Introduction: the day electricity stopped being invisible
At 12:33pm on an otherwise unremarkable weekday on the 29th of April last year, the Iberian Peninsula went dark.
Factories stalled mid-process. Data centres flipped to emergency protocols. Offices froze, literally and figuratively. Lifts stopped between floors. Phones filled with variations of the same question:Â what just happened?
This wasn’t a generation failure. Solar was plentiful. Wind was doing its job. The problem was coordination. Flexibility. A grid built for a centralised, fossil-heavy past, now straining under decentralised supply and electrified demand.
And in boardrooms across Spain and Portugal, something shifted.
Electricity stopped being background noise.
It became a variable.
A volatile one.
Since then, conversations with business leaders globally have changed. Less talk of sustainability optics. More talk of exposure. Of continuity. Of cost predictability.
Which helps explain why renewable Power Purchase Agreements, particularly solar paired with battery energy storage, are moving rapidly from “interesting option” to core operating infrastructure.
Not because companies want to become energy developers.
But because volatility is expensive, outages are existential, and fossil-indexed power markets have shown they’re no longer fit for modern business planning.

**WHAT YOU SHOULD DO**
Could you pick up the piece on the Iberian blackout and solar-plus-storage power agreements after its final sentence and keep it going?

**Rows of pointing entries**
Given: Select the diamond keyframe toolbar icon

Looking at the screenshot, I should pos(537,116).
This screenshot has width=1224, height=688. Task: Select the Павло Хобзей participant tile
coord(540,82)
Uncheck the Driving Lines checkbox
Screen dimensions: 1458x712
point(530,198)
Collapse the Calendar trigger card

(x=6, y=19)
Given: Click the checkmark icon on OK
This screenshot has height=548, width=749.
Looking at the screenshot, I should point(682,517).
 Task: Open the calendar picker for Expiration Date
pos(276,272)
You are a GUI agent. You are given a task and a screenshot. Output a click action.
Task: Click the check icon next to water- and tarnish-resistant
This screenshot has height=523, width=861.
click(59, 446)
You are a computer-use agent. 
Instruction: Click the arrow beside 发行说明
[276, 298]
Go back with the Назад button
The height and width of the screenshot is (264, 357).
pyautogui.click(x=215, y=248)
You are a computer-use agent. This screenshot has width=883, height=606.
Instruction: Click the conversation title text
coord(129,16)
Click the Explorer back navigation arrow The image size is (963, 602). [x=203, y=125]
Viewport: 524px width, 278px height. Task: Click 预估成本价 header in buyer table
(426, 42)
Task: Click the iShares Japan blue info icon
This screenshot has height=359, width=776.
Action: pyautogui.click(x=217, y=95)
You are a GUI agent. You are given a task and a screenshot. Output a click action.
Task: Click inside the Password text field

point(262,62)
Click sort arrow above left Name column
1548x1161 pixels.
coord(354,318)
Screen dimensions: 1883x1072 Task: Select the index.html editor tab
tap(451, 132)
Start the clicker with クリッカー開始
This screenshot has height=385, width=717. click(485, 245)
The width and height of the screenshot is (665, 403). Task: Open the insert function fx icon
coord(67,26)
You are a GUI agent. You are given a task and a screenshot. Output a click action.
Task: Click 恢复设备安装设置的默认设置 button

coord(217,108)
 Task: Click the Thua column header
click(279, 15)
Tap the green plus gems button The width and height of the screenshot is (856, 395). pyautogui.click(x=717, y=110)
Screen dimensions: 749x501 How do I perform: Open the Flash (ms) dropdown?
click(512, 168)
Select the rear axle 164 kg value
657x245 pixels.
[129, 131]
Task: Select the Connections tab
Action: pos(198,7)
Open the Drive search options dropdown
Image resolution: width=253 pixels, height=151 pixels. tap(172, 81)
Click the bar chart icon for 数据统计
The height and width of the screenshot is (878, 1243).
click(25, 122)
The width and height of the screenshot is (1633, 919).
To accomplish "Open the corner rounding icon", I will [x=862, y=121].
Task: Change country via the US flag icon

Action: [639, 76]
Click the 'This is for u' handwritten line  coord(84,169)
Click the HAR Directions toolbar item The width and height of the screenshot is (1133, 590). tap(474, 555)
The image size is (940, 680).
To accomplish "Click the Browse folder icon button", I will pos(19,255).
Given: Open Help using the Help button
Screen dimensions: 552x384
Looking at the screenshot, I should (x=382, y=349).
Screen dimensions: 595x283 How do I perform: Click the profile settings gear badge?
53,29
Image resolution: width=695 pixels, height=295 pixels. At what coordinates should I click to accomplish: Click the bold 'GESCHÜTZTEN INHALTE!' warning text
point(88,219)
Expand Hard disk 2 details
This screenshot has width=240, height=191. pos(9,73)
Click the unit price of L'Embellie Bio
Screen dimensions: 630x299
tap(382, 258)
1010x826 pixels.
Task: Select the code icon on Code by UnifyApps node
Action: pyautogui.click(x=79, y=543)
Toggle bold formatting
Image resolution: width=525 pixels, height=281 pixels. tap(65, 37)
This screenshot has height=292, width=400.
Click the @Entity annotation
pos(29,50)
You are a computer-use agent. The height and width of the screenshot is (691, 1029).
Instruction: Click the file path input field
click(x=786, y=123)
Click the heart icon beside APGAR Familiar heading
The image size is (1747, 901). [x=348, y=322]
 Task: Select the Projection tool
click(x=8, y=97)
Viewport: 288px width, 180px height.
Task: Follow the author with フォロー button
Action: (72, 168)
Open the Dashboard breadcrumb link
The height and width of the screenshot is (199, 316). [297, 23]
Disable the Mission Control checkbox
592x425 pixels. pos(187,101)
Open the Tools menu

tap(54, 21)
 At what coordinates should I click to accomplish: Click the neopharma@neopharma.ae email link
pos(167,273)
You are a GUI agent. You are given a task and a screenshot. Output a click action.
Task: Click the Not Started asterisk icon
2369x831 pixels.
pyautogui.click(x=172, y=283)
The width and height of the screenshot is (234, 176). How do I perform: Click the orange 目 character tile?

**TASK RESPONSE**
The data says… this is cheaper, dispatchable, and off your balance sheet
Let’s start with the fundamentals.
Solar is now the cheapest form of new electricity generation ever recorded. According to the IEA’s 2025 renewables update, utility-scale solar undercuts new fossil generation in almost every region, even before subsidies are considered.
But the real inflection point comes when solar is paired with batteries.
Battery costs have fallen by roughly 50% in the past two years, and the IEA expects global battery capacity to grow six-fold by 2030, driven primarily by grid flexibility and commercial deployments.
This is already visible in real systems.
Ember’s 2025 analysis shows that solar met 61% of total US electricity demand growth last year, with batteries increasingly shifting that power into evening peaks, when electricity is most constrained and most expensive.
That changes the equation.
Solar plus storage is no longer just cheap electricity.
It’s dispatchable, predictable electricity.
And here’s the part that matters most to CFOs and boards:
For most companies, these systems require zero upfront capital.
No capex.
No balance-sheet strain.
No depreciation headaches.
Developers finance, build, own, and operate the assets. Companies sign long-term PPAs and pay a fixed opex charge for electricity, typically lower than utility tariffs from day one, and insulated from wholesale price swings for 15–25 years.
Cheaper power.
Predictable costs.
Capital preserved for the core business.
That’s not a climate story.
That’s a finance story.
The implications… energy risk has escaped the utility department
Three structural forces are colliding.
Affordability is no longer forecastable
For decades, electricity prices wobbled but behaved.
That era is over.
Gas-indexed markets delivered volatility that made budgeting speculative. In parts of Europe, industrial power prices doubled and tripled within months. CFOs discovered that “market exposure” is another way of saying “open-ended risk”.
Solar + storage PPAs replace that chaos with known costs. Fixed opex. Long-term visibility. Predictability becomes the product.
And crucially, it’s achieved without tying up capital.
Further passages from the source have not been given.